A técnica de vinificação em talhas de barro trazida pelos romanos há mais de dois mil anos nunca deixou de ser praticada no Alentejo. Mas hoje há já grandes produtores, como o Esporão, Casa Alexandre Relvas, Cortes de Cima e Adega José de Sousa, entre outros, a apostarem nesta técnica milenar, de forma mais ou menos tradicional. E está em preparação o processo de candidatura do Vinho de Talha a Património Cultural e Imaterial da Humanidade.
Será que é apenas mais uma moda? Como tantas que de tempos a tempos aparecem no mundo do vinho… Este é um dos receios que alguns produtores nos manifestaram, temendo que se banalize a designação Vinho de Talha e adultere a tradição ao misturá-la com novas técnicas, dando ao consumidor ‘gato por lebre’. “É preciso que não se estrague este património alentejano, vendendo a dois euros a garrafa ou dizendo que só porque passou por talha é vinho de talha. Tem que se seguir o que era feito antigamente”, alerta Domingos Soares Franco, enólogo da Adega José de Sousa, em Reguengos de Monsaraz.
Mas todos com quem falámos nos garantem que o objetivo de produzir Vinho de Talha é ter mais um produto para oferecer aos seus consumidores, em Portugal e, principalmente, lá fora. Um produto único, tradicional e que faz parte da história do vinho no Alentejo.

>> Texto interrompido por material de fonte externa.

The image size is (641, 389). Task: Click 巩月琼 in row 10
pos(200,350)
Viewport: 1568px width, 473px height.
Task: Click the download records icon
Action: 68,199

Alexandre Relvas considera que “muito interessante neste renascimento do vinho de talha é a interpretação que cada enólogo faz de uma técnica ancestral”, salientando que respeitar a tradição não implica fazer tudo igual. Aliás, entre as várias regiões e vilas alentejanas sempre houve algumas diferenças nos métodos de fazer este vinho milenar.
A Comissão Vitivinícola Regional Alentejana (CVRA) é responsável pela classificação dos Vinhos de Talha DOC, que têm de respeitar as regras definidas, como a manutenção das massas nas talhas, pelo menos até ao S. Martinho, como era tradição.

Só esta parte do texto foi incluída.